Drug resistant Malaria? Treatment fails to cure 4 UK patients in medical first
A key malaria treatment has failed for the first time, prompting scientists to fear the disease could be becoming resistant to the primary drugs used to counter it.
The failure occurred in four patients being treated in the UK for an African strain of the mosquito-borne condition.
A team of medics from the London School of Hygiene and Tropical Medicine said it’s still too early to say for sure that they had found a dangerous level of resistance, but called for further investigation.
The results were reported in the Antimicrobial Agents and Chemotherapy Journal after being carried out in late 2016.
“It’s remarkable there’s been four apparent failures of treatment, there’s not been any other published account [in the UK],” Dr Colin Sutherland told the BBC on Tuesday.
Although the evidence is not yet conclusive, there are signs the strain is learning to fight back.

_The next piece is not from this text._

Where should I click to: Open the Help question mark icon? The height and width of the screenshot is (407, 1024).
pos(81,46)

“It does feel like something is changing, but we’re not yet in a crisis. It is an early sign and we need to take it quite seriously as it may be snowballing into something with greater impact,” he said.

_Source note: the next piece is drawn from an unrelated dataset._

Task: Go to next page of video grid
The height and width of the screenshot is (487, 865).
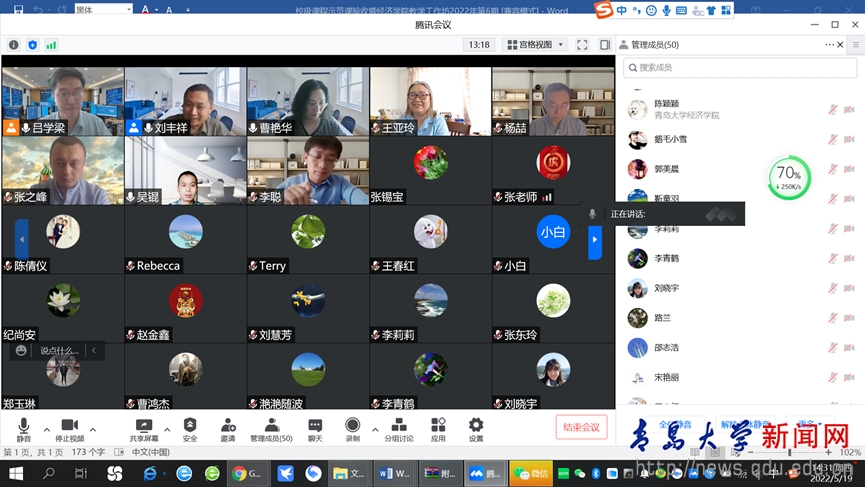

Two of the cases in question were picked up by people visiting Uganda while the other two were infected in Liberia and Angola. It is feared that this could indicate a geographically widespread resistance to treatment.
“There has been anecdotal evidence in Africa of treatment failure on a scale that is clinically challenging,” Sutherland said.
“We need to go in and look carefully at drug efficacy.”
He said African resistance is distinct from recent Asian examples and treatments had to be reviewed in light of the new risk of adaption.